Text section Block Start
Under development at Innate Immunotherapeutics is a special drug candidate to treat secondary progressive multiple sclerosis (SPMS). Currently, no viable therapies exist for SPMS — only less-effective means to treat SPMS patients through drugs designed for relapse-remitting multiple sclerosis — making the prospect of Innate’s experimental SPMS therapy a promising one for progressive multiple sclerosis patients. So far, one completed phase 1 /2 clinical trial investigated the company’s drug, known as MIS416, in patients with SPMS or primary progressive multiple sclerosis (PPMS), and another phase 2B clinical trial is recruiting patients with SPMS in Australia.
As described by Innate Immunotherapeutics’ web page dedicated to MIS416, treatment stimulates signal transduction pathways in myeloid cells central to innate immune responses. According to Chief Executive Officer of Innate Immunotherapeutics, Simon Wilkinson, MIS416 is the only known drug candidate that targets and amplifies regulatory myeloid cell activities.
Text section Block End
Supplied material Block Start
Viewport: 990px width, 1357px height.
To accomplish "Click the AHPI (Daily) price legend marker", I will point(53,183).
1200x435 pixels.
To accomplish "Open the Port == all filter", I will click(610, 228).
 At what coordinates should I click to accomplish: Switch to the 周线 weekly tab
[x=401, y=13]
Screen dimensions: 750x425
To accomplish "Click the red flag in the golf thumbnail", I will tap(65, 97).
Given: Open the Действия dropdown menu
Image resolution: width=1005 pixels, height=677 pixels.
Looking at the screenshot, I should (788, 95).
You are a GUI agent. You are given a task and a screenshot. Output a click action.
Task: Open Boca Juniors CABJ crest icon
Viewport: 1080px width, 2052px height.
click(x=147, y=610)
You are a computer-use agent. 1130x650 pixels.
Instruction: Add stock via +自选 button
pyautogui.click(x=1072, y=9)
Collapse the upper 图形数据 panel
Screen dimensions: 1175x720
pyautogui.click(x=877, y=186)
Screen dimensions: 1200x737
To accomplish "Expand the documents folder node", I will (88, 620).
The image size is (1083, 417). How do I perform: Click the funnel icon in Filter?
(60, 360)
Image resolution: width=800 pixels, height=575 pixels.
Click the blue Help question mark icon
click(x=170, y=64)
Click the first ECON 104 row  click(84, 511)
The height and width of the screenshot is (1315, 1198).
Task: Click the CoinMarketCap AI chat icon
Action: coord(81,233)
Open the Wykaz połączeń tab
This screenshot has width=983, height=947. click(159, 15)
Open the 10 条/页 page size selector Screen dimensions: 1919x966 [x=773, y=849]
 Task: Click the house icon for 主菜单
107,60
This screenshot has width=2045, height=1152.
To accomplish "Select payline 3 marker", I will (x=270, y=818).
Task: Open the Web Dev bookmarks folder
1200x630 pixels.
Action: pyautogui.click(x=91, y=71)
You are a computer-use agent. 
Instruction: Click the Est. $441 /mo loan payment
Supplied material Block End
Work instructions:
Continue the text about the MIS416 drug candidate for secondary progressive multiple sclerosis, starting right after its last sentence.

Result for this task:
MIS416 comprises approximately 0.5 x 2.0 microns in size, containing naturally occurring proteins found in the body: TLR-9 and NOD-2 ligands. These particles target naturally anti-inflammatory myeloid cells, which are critical cells allowing the immune system to maintain homeostasis and initiate tissue repair pathways crucial to preventing deterioration in SPMS. A key feature of MIS416 is its specificity of activation, as cell activation occurs only when the microparticles are internalized and degraded within the cell to release the ligands. This is likely to be one of the reasons that trial outcomes to date have demonstrated a good safety profile for MIS416.
The idea for MIS416 was first imagined by Dr. Frank Gelder in the mid-1990s while working at Louisiana State University. MIS416 was part of his program initiated to develop passive immunotherapeutics to treat late-stage AIDS patients. Existing adjuvant therapeutics were not potent enough, and he wanted to create a microparticle-based adjuvant onto which he could attach anti-HIV antigens.
Dr. Gelder left LSU in the late 1990s and formed Virionyx Corporation (now Innate Immunotherapeutics) together with the late Dr. Wayne Watkins in New Zealand. The two initially focused on developing the anti-HIV therapy, but eventually halted the program after two new classes of antiretroviral drugs made passive immunotherapeutics non-commercializable in the HIV market.
When Innate Immunotherapeutics employed Dr. Gill Webster as the Company’s new Chief Scientific Officer in 2005, work began to evaluate the microparticle platform as a standalone agent to systemically modulate immune regulatory functions. Preclinical work indicated MIS416 could be important in remodeling deregulated immune activity for autoimmune disease treatment.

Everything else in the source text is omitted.